I’ll start off with a little history lesson, if you will bear with me for a little while. Unfortunately, as some of you will come to know, I was an English major in college, but I also made the poor decision of adding on a History minor, so you will have to put up with some of my tangents from time to time no matter how much you may not want to…
Some of you may know that the phrase “A Rising Tide Lifts All Boats” is often attributed to John F. Kennedy – or, more specifically, one of his speechwriters, Ted Sorenson. However, Ted Sorenson actually stole shamelessly from a regional chamber of commerce in New England called The New England Council. Kennedy used the phrase “A Rising Tide Lifts All Boats” so much in his speeches however, that many thought he had coined it himself.
The idea behind the phrase seems pretty simple in terms of the economy. If the overall economy does better, then the participants in that economy should do better as well. Similarly, our goal in our workplaces is to keep the tide rising, and with it all of the individuals who contribute to the results of the entire company.
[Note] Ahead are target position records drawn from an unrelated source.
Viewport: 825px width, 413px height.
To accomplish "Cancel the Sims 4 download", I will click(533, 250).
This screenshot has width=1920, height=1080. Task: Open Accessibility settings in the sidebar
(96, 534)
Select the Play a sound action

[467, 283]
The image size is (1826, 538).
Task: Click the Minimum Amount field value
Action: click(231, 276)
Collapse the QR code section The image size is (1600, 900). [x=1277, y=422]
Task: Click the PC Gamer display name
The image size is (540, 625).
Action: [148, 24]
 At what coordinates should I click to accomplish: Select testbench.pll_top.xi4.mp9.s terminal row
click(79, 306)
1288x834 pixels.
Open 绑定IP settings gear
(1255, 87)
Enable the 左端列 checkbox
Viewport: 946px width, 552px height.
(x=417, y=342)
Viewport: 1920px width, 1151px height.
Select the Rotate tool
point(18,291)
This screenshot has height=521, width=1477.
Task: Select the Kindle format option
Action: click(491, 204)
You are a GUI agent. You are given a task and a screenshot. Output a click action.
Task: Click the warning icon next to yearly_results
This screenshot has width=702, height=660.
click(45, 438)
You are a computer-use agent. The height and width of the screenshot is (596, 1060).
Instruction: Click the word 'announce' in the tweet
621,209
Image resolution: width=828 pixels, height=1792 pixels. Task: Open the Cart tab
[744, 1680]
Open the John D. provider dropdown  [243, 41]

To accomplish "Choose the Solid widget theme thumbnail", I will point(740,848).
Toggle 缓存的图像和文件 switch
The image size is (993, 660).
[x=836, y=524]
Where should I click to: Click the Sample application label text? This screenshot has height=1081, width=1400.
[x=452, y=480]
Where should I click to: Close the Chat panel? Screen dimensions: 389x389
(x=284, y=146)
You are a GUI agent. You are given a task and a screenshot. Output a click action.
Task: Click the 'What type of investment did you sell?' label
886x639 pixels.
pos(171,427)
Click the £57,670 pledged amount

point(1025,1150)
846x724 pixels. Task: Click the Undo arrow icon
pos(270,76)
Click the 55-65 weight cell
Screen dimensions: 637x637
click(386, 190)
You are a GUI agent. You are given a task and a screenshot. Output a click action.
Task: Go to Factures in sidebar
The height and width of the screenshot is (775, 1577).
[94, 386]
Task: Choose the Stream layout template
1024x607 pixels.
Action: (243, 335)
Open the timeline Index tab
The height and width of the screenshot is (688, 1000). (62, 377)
However, there are always two sides to every coin, and one of Bill Clinton’s former advisors enjoyed his own addendum to the popular phrase. He liked to say that if we do not abide by appropriate policies and procedures, “the rising tide will lift some boats, but others will run aground.” Make sure that the success in your organization does not benefit some parties while proving disastrous for others. It is easy to recognize the wins that we are seeing in our own departments or divisions without realizing that other parts of our organizations – integral parts of our organizations – are being left behind. It is not necessarily their jobs to “catch up” or to “get with the program”. Decisions do not occur in a vacuum, and as you make them within your teams, realize that they create ripples. Do not let those ripples cause your coworkers to run aground!